Each of the cooperatives provided an overview of their international marketing efforts during the 2015 USDA Agricultural Outlook Forum. Jay Waldvogel of DFA discussed the cooperative's approach to trade with China. From the other side of the globe, Rick Pedersen gave Fonterra's global perspective on sourcing dairy products around the world.
DFA is a leading milk marketing cooperative and dairy food processor that was formed by a merger of four dairy cooperatives in 1998. Since then, more dairy cooperatives have merged into DFA and the cooperative now has more than 14,000 farmer-members who operate more than 8,000 farms in 48 states. DFA members produced nearly 20 percent of the nation's total milk supply in 2013.
DFA is also a dairy foods processor with investments in brands and plants that bring added value to members.
The co-op delivers raw milk to various customers and joint venture partners. It also makes cheese, butter, dairy ingredients and various consumer products in its extensive, nationwide system of manufacturing plants. Counting both member and nonmember milk, DFA uses about 30 percent of the nation's milk for its activities.
The co-op's core business is marketing members' milk, paying members a competitive price and providing leadership in the forging of dairy industry policy. In addition, DFA offers programs and services aimed at making it easier and more profitable for their members to farm.
Fonterra (which means "spring from the land") was formed in 2001 to represent the interests of most of New Zealand's dairy farmers. The milk produced by Fonterra's 10,500 farmer-shareholders in New Zealand amounts to more than 90 percent of the country's milk. However, over one-fourth of the total milk processed annually by Fonterra worldwide--about 50 billion pounds in 2013--is sourced from outside of New Zealand.
Fonterra is the world's largest dairy exporter, Pedersen said, sending milk products to 140 countries. Fonterra sources some of its fresh milk from within such key markets as Australia, Chile, Brazil, Sri Lanka and North America. The cooperative also produces its own milk in China on two farms with three additional farms under development. Fonterra produces more than 4 billion pounds of dairy ingredients, specialty ingredients and consumer products annually, nearly all of which is exported.
Global dairy trade
Global milk production is led by the 28 countries that make up the European Union (EU), the United States and India. The EU produced more than 300 billion pounds of cow's milk in 2013, while the U.S. produced around 200 billion pounds. India produced 127 billion pounds of milk from cows and another 170 billion pounds from buffalo.
However, less than 10 percent of global dairy production is traded across national borders.
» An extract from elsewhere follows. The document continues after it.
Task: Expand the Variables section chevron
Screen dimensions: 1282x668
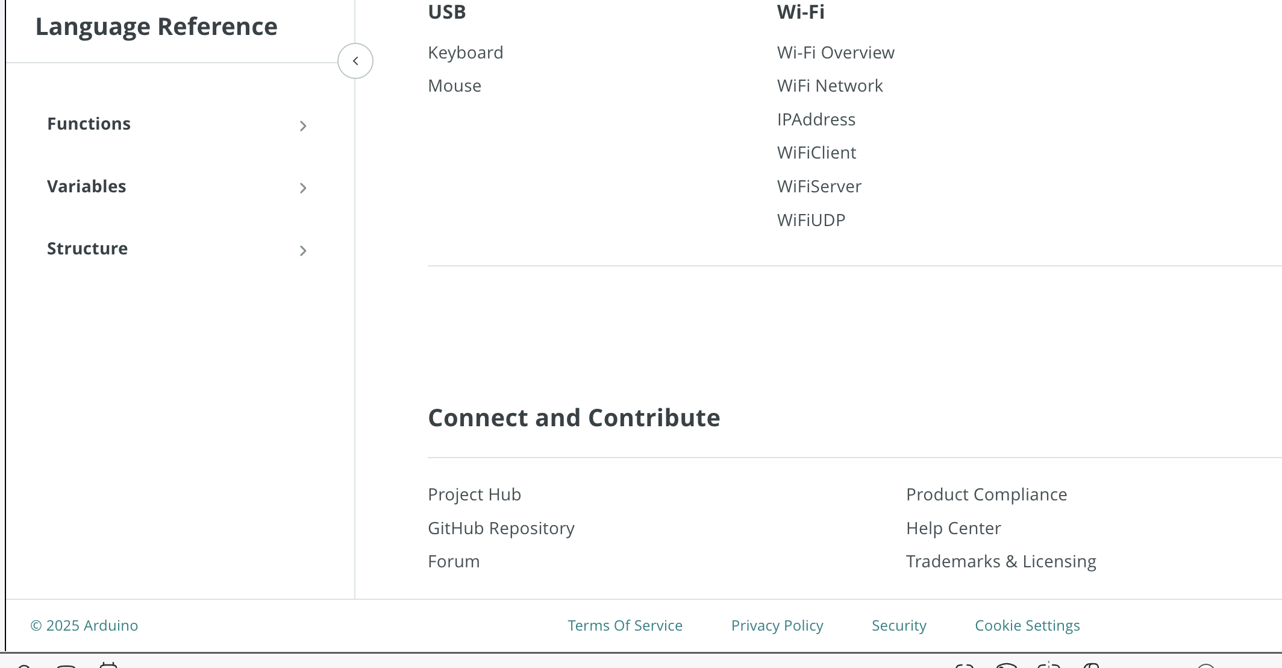Action: coord(303,188)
According to Pedersen, in terms of total product-pounds, the top exporters are the European Union, New Zealand and then the United States. The top importers are China and Russia, followed by Mexico.
Table 2 shows milk production and export levels of four major dairy products that are commonly traded internationally. The United States is a leading producer of cheese, nonfat dry milk (NDM) and butter. New Zealand is the world's top whole milk powder (WMP) producer.
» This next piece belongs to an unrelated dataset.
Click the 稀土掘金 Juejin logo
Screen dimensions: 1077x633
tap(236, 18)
The United States exports a minor share of the cheese, butter and WMP it produces (6, 11 and 36 percent of domestic production in 2013, respectively). NDM is the only product where a majority of the U.S. domestic production was exported in 2013 (58 percent).
In contrast, New Zealand exports almost all of the dairy products it makes. It is the world's leading exporter of butter and WMP. Indeed, more than 60 percent of the butter and whole milk powder traded worldwide in 2013 were exported from New Zealand.
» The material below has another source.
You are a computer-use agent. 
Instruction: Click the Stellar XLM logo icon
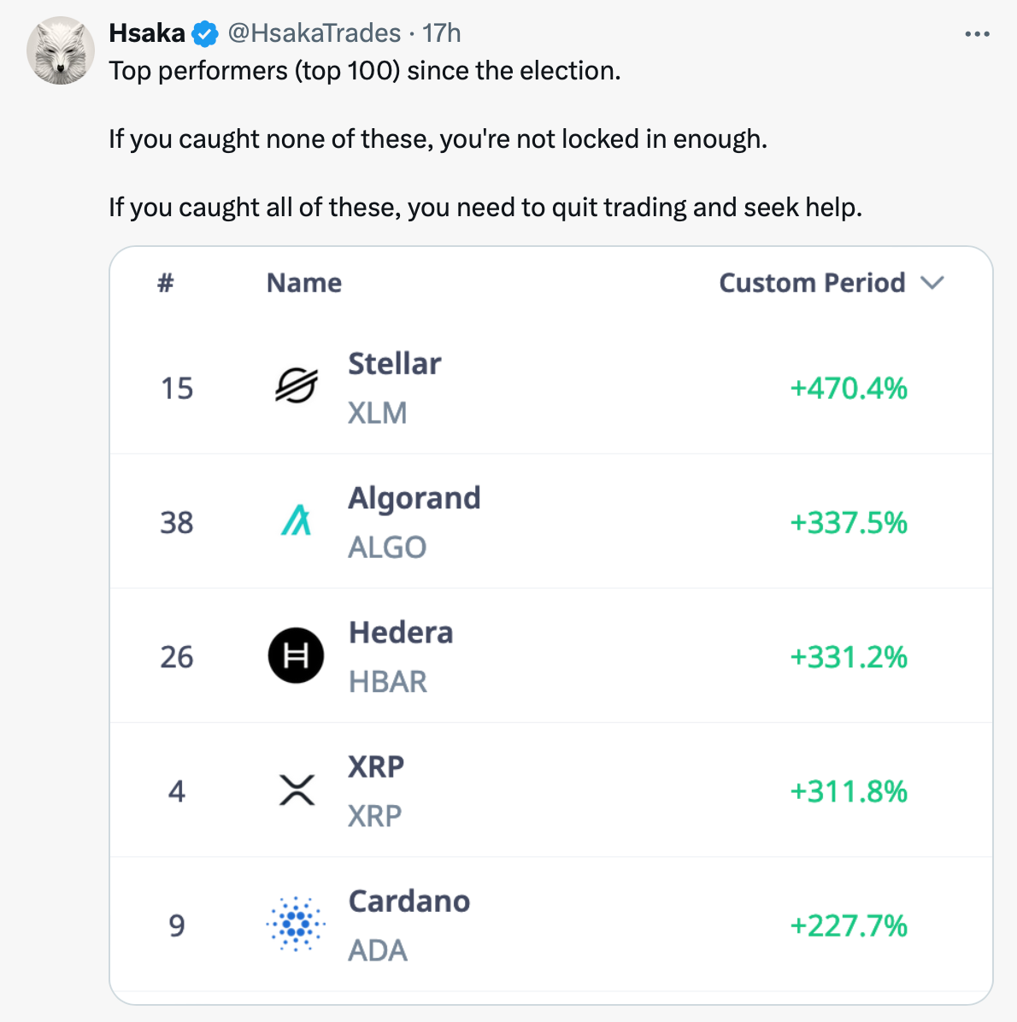click(296, 387)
Contrasting marketing environments
The statistics outlined in tables 1 and 2 highlight the different market environments faced by dairy producers in the two countries. The United States produces almost 20 percent of the milk produced worldwide, but uses nearly one-third of it for fluid purposes within its borders. In contrast, New Zealand ranked seventh among the milk producing nations and accounted for less than 5 percent of worldwide milk production in 2013 (USDA Foreign Agricultural Service). Furthermore, just 2 percent of the milk produced in New Zealand is used for domestic fluid use.
The sheer size and dynamism of the U.S. market has drawn multinational dairy companies, including Fonterra, to the U.S. market (USDA Economic Research Service). New Zealand's milk production far surpasses the ability of its domestic market to absorb it. So, export markets are vital to the livelihood of New Zealand's milk producers.
Export markets are growing in importance for the U.S. dairy industry. Dairy exports from the United States rose from about 5 percent of total milk solids produced in early 2000s to 15 percent in 2013-14.
Export markets became more attractive to U.S. suppliers as world prices for dairy products converged with domestic prices, in part because of tighter global stocks of dairy products, milk production declines and rising demand in various foreign countries. The relatively weak dollar value vs. some major foreign currencies also played a role (although recently, the dollar has strengthened). The favorable conditions spurred some U.S. dairy marketers to seek to become reliable suppliers to world markets, rather than making intermittent sales of surplus products. The increasing quantities exported also contributed to bolstered prices for U.S. producers.
Different approaches to markets
As cooperatives, Dairy Farmers of America and Fonterra are each owned and controlled by their producer-owners; they are operated to best secure optimal market outlets for their members' milk.
However, a cooperative's structure and operational focus reflect the character and aspirations of its membership. This is influenced by the economic, social, market and agricultural environment members operate in (Ling, USDA Cooperative Programs). Accordingly, DFA and Fonterra have taken different approaches to find and preserve markets for their members' milk (table 3).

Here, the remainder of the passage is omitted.